(Beginning of SUPPLIED INFORMATION)

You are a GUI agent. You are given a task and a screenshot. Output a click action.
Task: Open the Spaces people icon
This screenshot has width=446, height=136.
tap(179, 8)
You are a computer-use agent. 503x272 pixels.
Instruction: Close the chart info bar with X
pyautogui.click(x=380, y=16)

(End of SUPPLIED INFORMATION)
(Beginning of SUPPLIED INFORMATION)

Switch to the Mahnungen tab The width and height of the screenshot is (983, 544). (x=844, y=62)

(End of SUPPLIED INFORMATION)
(Beginning of SUPPLIED INFORMATION)

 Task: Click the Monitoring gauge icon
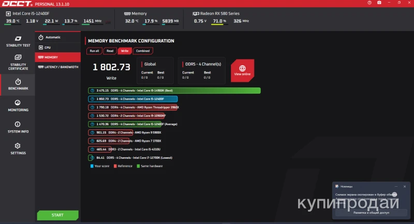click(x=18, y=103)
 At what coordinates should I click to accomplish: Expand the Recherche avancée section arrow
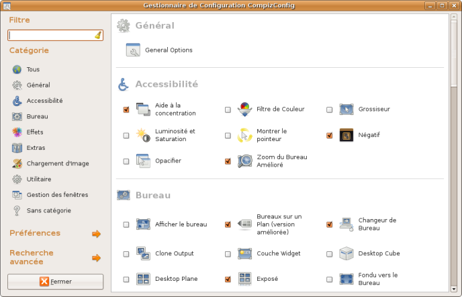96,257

(End of SUPPLIED INFORMATION)

[WORK TO BE COMPLETED]
Show each line in the entries that holds the string "agent".

[YOUR RESPONSE]
You are a GUI agent. You are given a task and a screenshot. Output a click action.
You are a computer-use agent. 503x272 pixels.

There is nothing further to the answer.